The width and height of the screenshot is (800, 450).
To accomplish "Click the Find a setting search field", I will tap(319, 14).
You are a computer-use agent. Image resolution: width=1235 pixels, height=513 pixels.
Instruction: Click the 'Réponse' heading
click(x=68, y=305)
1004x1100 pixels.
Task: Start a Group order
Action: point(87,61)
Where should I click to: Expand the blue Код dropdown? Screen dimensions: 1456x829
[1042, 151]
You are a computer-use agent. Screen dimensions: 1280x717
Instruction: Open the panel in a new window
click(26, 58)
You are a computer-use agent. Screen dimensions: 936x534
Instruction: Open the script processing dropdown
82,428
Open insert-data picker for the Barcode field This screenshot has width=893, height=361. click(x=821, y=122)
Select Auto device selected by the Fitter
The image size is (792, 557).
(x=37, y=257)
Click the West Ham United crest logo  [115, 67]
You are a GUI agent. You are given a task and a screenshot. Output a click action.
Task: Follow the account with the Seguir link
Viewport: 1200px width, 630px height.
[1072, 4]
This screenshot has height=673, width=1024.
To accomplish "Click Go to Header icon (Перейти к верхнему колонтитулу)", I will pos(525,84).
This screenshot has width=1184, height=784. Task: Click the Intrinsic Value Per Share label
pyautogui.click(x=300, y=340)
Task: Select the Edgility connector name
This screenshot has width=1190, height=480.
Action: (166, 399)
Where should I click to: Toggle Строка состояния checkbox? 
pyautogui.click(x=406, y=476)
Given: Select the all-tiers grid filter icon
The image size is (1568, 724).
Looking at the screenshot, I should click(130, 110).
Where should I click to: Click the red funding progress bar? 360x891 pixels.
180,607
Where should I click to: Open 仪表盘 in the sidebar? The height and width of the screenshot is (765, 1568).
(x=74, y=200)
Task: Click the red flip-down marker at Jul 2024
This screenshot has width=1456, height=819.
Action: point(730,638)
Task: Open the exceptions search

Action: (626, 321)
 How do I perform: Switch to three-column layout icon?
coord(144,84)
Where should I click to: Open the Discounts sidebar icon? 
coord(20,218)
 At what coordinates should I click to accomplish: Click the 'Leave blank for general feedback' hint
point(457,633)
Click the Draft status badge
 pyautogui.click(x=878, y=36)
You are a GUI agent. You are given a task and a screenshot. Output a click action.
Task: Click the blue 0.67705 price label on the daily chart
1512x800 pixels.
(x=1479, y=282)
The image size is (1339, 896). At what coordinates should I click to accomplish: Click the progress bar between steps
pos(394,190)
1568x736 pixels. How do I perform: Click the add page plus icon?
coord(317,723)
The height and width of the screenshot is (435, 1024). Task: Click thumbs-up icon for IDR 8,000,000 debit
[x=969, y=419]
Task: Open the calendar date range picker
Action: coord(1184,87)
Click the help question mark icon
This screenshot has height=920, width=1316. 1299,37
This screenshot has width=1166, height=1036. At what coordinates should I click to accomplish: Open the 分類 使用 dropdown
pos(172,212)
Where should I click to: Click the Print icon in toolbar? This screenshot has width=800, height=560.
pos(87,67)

......

* What you will do *
Reproduce verbatim the lines of the material above, beginning at the line containing "Task: Open the exceptions search" and continuing through the line containing "pyautogui.click(x=878, y=36)", both included.

* Written response *
Task: Open the exceptions search

Action: (626, 321)
 How do I perform: Switch to three-column layout icon?
coord(144,84)
Where should I click to: Open the Discounts sidebar icon? 
coord(20,218)
 At what coordinates should I click to accomplish: Click the 'Leave blank for general feedback' hint
point(457,633)
Click the Draft status badge
 pyautogui.click(x=878, y=36)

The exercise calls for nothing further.